Remember, one way to prevent a decision in favor of some particular thing, is to prevent any decision at all. Those who experience blockade by inaction, legitimately argue that improving the committee means reducing its size. With effective procedures and experienced leaders, a legislative body of two or three hundred can remain productive and efficient. Whatever the limit was, it was safely larger than anything the Constitutional Convention of 1787 had in mind for the United States Congress. Therefore, the convention concentrated on the number of constituents each congressman should have. Divide that number into the population of the nation, and you arrive at the size of the body without specifying it. It would be two centuries before America itself grew to the size where it was necessary to constrain the number of congressmen to a manageable size. During the earlier years of the republic, however, there might be concerns that "the body" was too small and thus too easily controlled by personal dominance. But the nation would eventually grow to the point where the size of Congress had to be limited to around 500 members; that would eventually reverse some important considerations. If we ever reach a size where both the size of the body and the number of constituents per congressman are both undesirably large, there could be a lot of squirming.

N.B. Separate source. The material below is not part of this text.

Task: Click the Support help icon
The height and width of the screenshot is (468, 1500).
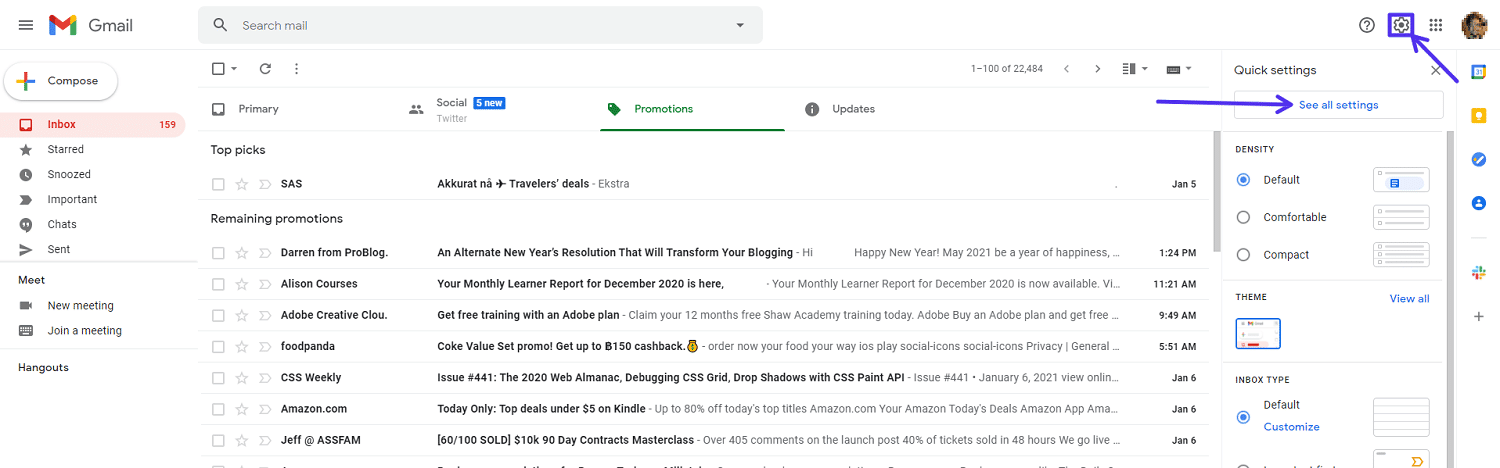Action: tap(1367, 25)
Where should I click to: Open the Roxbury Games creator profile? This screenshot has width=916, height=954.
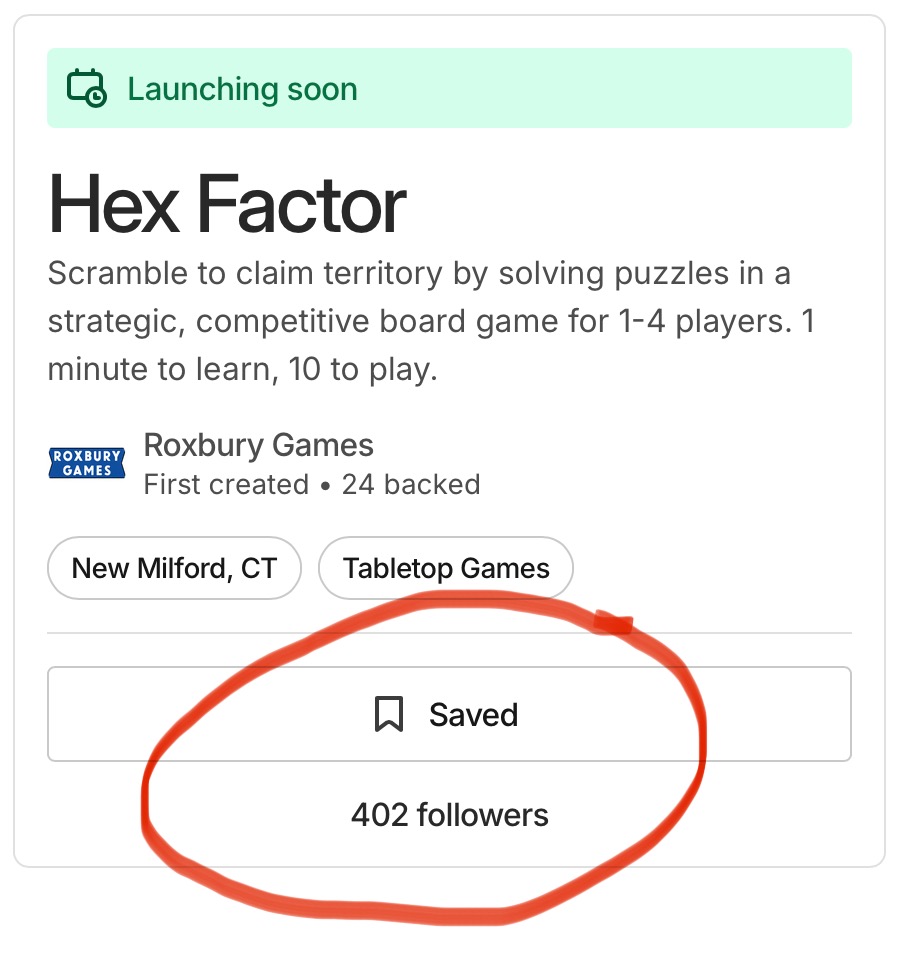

The most serious issue for the founders was the number of constituents each representative should have. Here, the argument was that a congressman representing a small group would likely respond to the narrow parochial interests of that small group, while a representative of a large group would more likely have many narrow interests to consider, thus be more likely to represent the interests of the nation as a whole. Natural conflicts between farmers and fishermen would likely illustrate this dynamic; small districts or less numerous ones would likely split between those representing fishermen and those representing farmers, large districts or more numerous ones would force the representative to respect the interest of both. Small districts would be more partisan, in this view. The other extreme would be districts so large that every representative was forced to consider broader concerns, and the republic would end up so bland that important constituencies go unrepresented. The latter concern was wide spread at the time of the founding of the country; it was accepted that republics must remain small to remain republics. Madison found this to be one of the most serious obstacles to agreeing to a national republic, and he took considerable trouble to rebut it. This theory was behind the otherwise peculiar concept which Benjamin Franklin had advanced for many decades, which was that England and British America ought to have separate parliaments, united in allegiance to the same king. There seemed little difference between that idea and the design of the Articles of Confederation with thirteen colonies reporting to the Continental Congress, so it was fortuitous that the abject failure of the Articles made it unnecessary to argue the merits of this multi-chamber approach at the Constitutional Convention.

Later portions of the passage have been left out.